- Born: July 10, 1909 Dallas, Texas, United States
- Died: July 20, 2001 (aged 92)
- Occupations: Real estate developer and civic leader

= John M. Stemmons =

John Millard Stemmons (July 10, 1909 - July 20, 2001) was a real estate developer and civic leader in Dallas, Texas. He is best known for his efforts to develop the former flood plain of the Trinity River and his lucrative donation of land for the Stemmons Freeway that was named for his father, Leslie Stemmons.

== Early life ==

Stemmons attended public schools in Illinois and Dallas, Texas. He graduated from Sunset High School in Dallas in 1927 and attended Washington and Lee University, where he received a football injury that prevented his service in World War II. He is a Member of the Sunset High School Hall of Fame.

== Career ==

He joined his father's company, Industrial Properties Corporation, in 1931. The company's business was the development of the land recovered by the erection of a flood-controlling levee system. He continued with the company after his father's death in 1939, rising to become president of Industrial Properties Corporation in 1954 and Chairman/CEO in 1971. He retired in 1994 and was elected Chairman Emeritus.

Initial development of the recovered land was slowed by the onset of the Great Depression. Stemmons partnered with Trammell Crow in the years following World War II as the growing economy improved the value of the property. Their partnership ended when Crow's proposed Dallas Market Center project would involve considerable borrowing at the rate of 6% interest.
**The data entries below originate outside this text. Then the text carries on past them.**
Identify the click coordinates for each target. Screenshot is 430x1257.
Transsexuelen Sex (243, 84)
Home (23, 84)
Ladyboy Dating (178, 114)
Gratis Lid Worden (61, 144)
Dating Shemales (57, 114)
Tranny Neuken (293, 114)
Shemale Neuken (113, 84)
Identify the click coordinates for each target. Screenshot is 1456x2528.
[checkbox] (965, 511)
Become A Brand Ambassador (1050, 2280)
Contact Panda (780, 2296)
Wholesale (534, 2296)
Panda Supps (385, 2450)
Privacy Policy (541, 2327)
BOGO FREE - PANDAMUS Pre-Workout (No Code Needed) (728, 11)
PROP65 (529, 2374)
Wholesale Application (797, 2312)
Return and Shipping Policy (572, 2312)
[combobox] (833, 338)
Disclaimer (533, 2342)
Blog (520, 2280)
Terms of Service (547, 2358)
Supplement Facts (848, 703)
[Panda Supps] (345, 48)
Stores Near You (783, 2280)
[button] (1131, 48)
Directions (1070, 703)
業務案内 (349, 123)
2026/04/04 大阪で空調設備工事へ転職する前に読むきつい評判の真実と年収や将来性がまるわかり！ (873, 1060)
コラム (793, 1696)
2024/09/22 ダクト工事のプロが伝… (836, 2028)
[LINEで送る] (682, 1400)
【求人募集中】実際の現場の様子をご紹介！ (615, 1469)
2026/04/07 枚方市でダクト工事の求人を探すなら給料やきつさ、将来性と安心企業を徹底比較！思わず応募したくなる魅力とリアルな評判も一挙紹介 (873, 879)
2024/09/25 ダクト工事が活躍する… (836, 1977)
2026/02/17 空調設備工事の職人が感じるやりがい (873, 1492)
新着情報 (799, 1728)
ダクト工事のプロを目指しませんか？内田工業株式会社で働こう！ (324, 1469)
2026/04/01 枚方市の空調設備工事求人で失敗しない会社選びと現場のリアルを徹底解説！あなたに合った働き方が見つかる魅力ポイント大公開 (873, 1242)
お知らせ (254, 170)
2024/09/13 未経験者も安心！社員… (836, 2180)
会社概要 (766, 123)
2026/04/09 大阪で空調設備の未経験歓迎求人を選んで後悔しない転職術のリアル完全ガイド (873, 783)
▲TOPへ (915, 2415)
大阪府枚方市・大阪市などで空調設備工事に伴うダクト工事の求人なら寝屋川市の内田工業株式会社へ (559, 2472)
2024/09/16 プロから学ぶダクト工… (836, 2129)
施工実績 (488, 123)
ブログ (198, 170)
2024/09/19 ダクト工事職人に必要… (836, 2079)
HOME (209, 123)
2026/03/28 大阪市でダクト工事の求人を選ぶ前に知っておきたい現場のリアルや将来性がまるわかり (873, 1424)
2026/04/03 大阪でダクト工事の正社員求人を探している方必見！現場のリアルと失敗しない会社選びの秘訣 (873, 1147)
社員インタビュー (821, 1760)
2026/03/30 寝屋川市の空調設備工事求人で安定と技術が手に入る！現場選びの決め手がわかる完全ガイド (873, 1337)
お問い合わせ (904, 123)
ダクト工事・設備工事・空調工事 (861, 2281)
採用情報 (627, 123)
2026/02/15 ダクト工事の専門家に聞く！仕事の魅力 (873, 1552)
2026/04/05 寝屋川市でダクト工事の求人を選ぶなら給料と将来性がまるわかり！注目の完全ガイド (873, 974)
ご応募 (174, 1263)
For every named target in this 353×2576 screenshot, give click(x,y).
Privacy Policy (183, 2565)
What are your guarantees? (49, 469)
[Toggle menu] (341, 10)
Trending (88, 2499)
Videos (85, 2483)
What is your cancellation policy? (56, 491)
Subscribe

Stemmons could not imagine carrying such expensive debt, and so sold his interest to Crow.

Stemmons's donation of 100 acre of the recovered flood plain to the Texas Highway Department was beneficial in saving the state the cost of acquisition but was even more beneficial to Stemmons and IPC. In the terms of the gift, Stemmons stipulated that frontage roads be added to the project to provide freeway access that vastly increased the value of his property.